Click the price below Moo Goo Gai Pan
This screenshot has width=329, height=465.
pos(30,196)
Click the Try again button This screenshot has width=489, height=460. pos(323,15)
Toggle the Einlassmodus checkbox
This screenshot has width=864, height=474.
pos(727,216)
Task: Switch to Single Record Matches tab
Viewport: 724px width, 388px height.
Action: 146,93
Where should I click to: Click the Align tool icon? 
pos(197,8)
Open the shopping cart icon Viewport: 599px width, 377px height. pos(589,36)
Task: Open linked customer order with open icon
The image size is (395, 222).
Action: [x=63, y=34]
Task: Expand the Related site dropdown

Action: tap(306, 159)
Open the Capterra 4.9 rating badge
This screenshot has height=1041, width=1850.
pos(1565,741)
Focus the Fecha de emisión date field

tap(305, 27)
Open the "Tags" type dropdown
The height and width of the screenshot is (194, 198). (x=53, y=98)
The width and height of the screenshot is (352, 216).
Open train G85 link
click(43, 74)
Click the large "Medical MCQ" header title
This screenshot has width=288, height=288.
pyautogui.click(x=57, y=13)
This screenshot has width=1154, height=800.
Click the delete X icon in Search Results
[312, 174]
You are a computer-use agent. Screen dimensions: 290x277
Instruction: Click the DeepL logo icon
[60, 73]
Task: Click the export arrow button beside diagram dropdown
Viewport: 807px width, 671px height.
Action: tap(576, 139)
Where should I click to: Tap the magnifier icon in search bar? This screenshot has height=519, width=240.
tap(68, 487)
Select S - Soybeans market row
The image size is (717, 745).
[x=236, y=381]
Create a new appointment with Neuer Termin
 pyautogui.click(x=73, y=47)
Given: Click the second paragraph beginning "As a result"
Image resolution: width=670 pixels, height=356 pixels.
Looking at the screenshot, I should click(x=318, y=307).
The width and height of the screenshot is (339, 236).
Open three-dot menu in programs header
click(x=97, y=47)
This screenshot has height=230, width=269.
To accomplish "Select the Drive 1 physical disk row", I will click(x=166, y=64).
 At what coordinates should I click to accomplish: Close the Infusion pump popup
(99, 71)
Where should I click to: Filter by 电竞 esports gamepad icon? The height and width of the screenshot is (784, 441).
======
**WORK ORDER:** Retype all the data, changing nothing.

**ANSWER SPACE:**
Click the price below Moo Goo Gai Pan
This screenshot has width=329, height=465.
pos(30,196)
Click the Try again button This screenshot has width=489, height=460. pos(323,15)
Toggle the Einlassmodus checkbox
This screenshot has width=864, height=474.
pos(727,216)
Task: Switch to Single Record Matches tab
Viewport: 724px width, 388px height.
Action: 146,93
Where should I click to: Click the Align tool icon? 
pos(197,8)
Open the shopping cart icon Viewport: 599px width, 377px height. pos(589,36)
Task: Open linked customer order with open icon
The image size is (395, 222).
Action: [x=63, y=34]
Task: Expand the Related site dropdown

Action: tap(306, 159)
Open the Capterra 4.9 rating badge
This screenshot has height=1041, width=1850.
pos(1565,741)
Focus the Fecha de emisión date field

tap(305, 27)
Open the "Tags" type dropdown
The height and width of the screenshot is (194, 198). (x=53, y=98)
The width and height of the screenshot is (352, 216).
Open train G85 link
click(43, 74)
Click the large "Medical MCQ" header title
This screenshot has width=288, height=288.
pyautogui.click(x=57, y=13)
This screenshot has width=1154, height=800.
Click the delete X icon in Search Results
[312, 174]
You are a computer-use agent. Screen dimensions: 290x277
Instruction: Click the DeepL logo icon
[60, 73]
Task: Click the export arrow button beside diagram dropdown
Viewport: 807px width, 671px height.
Action: tap(576, 139)
Where should I click to: Tap the magnifier icon in search bar? This screenshot has height=519, width=240.
tap(68, 487)
Select S - Soybeans market row
The image size is (717, 745).
[x=236, y=381]
Create a new appointment with Neuer Termin
 pyautogui.click(x=73, y=47)
Given: Click the second paragraph beginning "As a result"
Image resolution: width=670 pixels, height=356 pixels.
Looking at the screenshot, I should click(x=318, y=307).
The width and height of the screenshot is (339, 236).
Open three-dot menu in programs header
click(x=97, y=47)
This screenshot has height=230, width=269.
To accomplish "Select the Drive 1 physical disk row", I will click(x=166, y=64).
 At what coordinates should I click to accomplish: Close the Infusion pump popup
(99, 71)
Where should I click to: Filter by 电竞 esports gamepad icon? The height and width of the screenshot is (784, 441).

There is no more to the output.